手際よく野菜を刻み、香辛料を調合し、肉を炒める。やがて酒場には、なんとも言えない良い香りが立ち込めた。
「おお……」
村の男たちも、その匂いに思わず鼻をひくつかせた。いつの間にか、女性や子供たちも酒場の外に集まってきている。
「できましたよ!」
ジルが作ったのは、シンプルだが栄養満点のビーフシチューだった。野菜の甘みと肉のうまみが絶妙に調和し、香辛料が全体を引き締めている。
「さあ、どうぞ!遠慮しないで!」
最初は警戒していた村人たちも、その香りには抗しきれなかった。恐る恐る椀を受け取り、一口食べてみる。
すると、その顔がパッと明るくなった。
「う、うまい……」
「何だこれは……こんなうまいシチュー、食ったことねえ」
「おかわり、もらえるのか?」
警戒心は、温かい料理と共に溶けていった。酒場は次第に和やかな雰囲気に包まれ、村人たちも少しずつ口を開き始めた。
***
「実は……困ってるんだ」
一人の農夫が重い口を開いた。
「洞窟の龍が、近頃ますます荒ぶって、旅人が寄り付かなくなった」
「龍?」
ルーカスが身を乗り出した。
「ああ、鳴き龍の洞窟のことだ。昔から時々鳴き声は聞こえてたが、最近は毎日のように、それも前より大きな声で吠えてる」
別の村人が続けた。
「おかげで、街道を通る商人も旅人も、みんな遠回りしちまう。この村は街道の宿場として成り立ってたのに、客が来なけりゃ商売あがったりだ」
「そういうことか……」
ルーカスは合点がいった。この村の衰退の原因は、鳴き龍の洞窟の異変にあったのだ。
「それで、税の取り立てというのは……?」
「帝国の役人が、『龍の被害は自己責任』って言って、税金の減免を認めてくれねえんだ」
農夫の顔が苦々しく歪んだ。
「それどころか、『治安維持費』とか言って、余計に税を取っていきやがる。もう限界だ」
村人たちの怒りは、理不尽な税制度に向けられたものだった。そして、その怒りが貴族全般への敵意となって現れているのだ。
***
話を聞いているうちに、村の長老が現れた。
白髪の老人で、杖をついてゆっくりと歩いてくる。
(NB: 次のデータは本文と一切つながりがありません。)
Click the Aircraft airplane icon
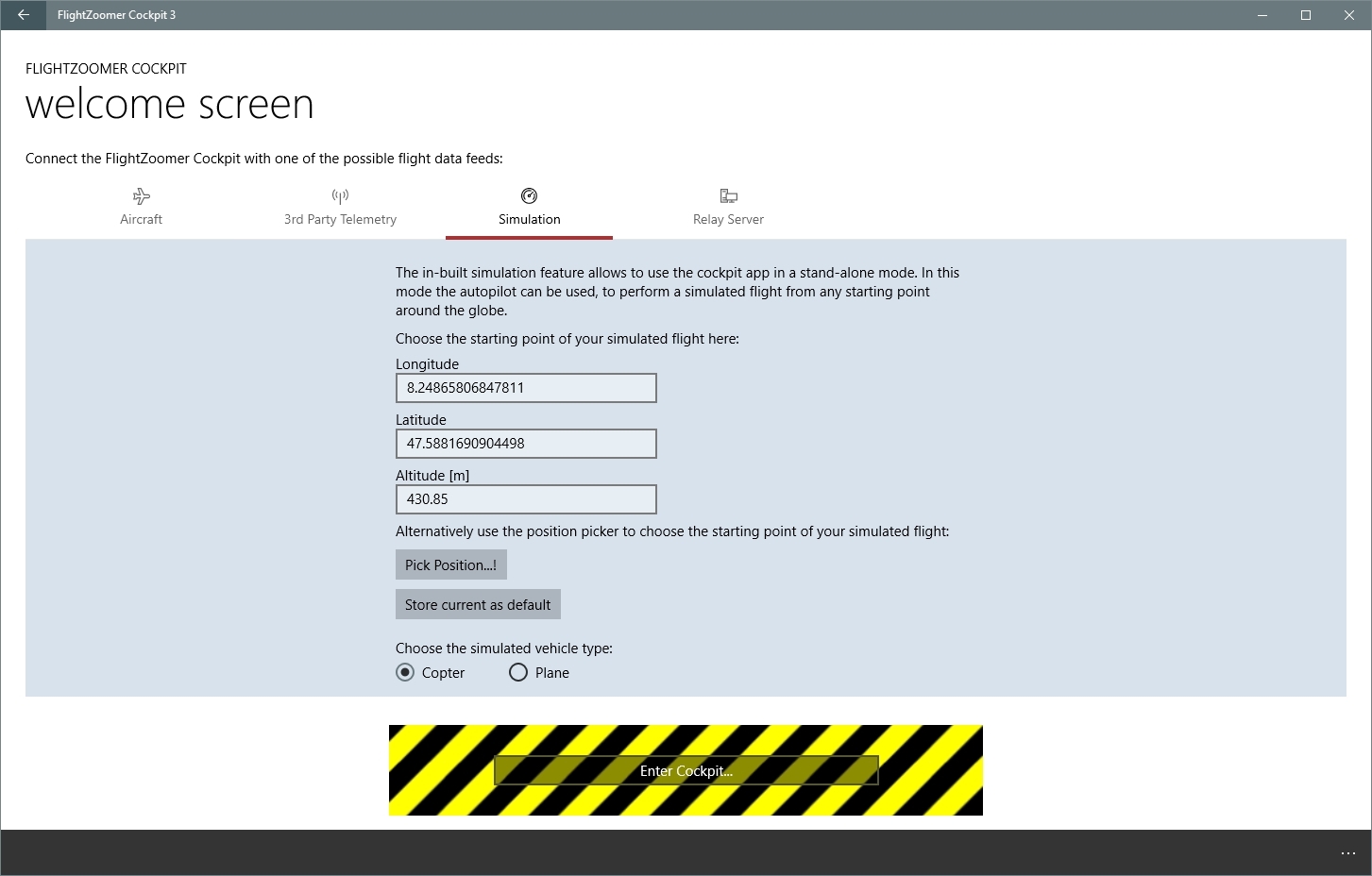1372x876 pixels. (142, 196)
村人たちは長老の姿を見ると、少し緊張したような表情になった。
「騒がしいと思ったら……また貴族様のお成りか」
長老の声は静かだったが、その瞳には深い諦めが宿っていた。
「私はアイゼンヴァルト公国の……」
「公国だろうが帝国だろうが、我らには関係ない」
長老はルーカスの言葉を遮った。
「高貴なるお方は、我らのような泥にまみれた者の苦しみなどわかるまい。同情されるのも、憐れまれるのも御免だ」
その言葉は、静かだが重い怒りに満ちていた。
「関わらんほうが、お互いのためだ」
長老はそれだけ言うと、背を向けて去っていった。
酒場は再び重い沈黙に包まれた。村人たちも、長老の言葉に気圧されたように黙り込んでしまう。
***
その夜、一行は村の外で野営することにした。
村人たちは最後まで複雑な表情だった。ジルの料理に感謝しながらも、貴族への根深い不信は簡単には拭えないのだ。
「想像していたのと、全然違った……」
ルーカスは焚き火を見つめながら呟いた。
書物で学んだ「民に慕われる君主」の姿と、現実との間には、あまりにも大きなギャップがあった。民衆は君主を必要悪としか思っておらず、できることなら関わりたくないのだ。
「でも、原因は分かりましたね」
ジルが慰めるように言った。
「龍の問題を解決すれば、村も復活するかもしれません」
「そう簡単にいくだろうか……」
ルーカスの心には、深い疑問が湧いていた。果たして自分は、本当に人々の役に立てるのだろうか。書物の知識だけで、現実の複雑な問題を解決できるのだろうか。
明日はいよいよ、鳴き龍の洞窟に到着する。そこで、自分の真価が試されることになるだろう。
しかし、今夜の経験は、ルーカスに現実の厳しさを教えてくれた。世界は、思っているよりもずっと複雑で、困難に満ちているのだ。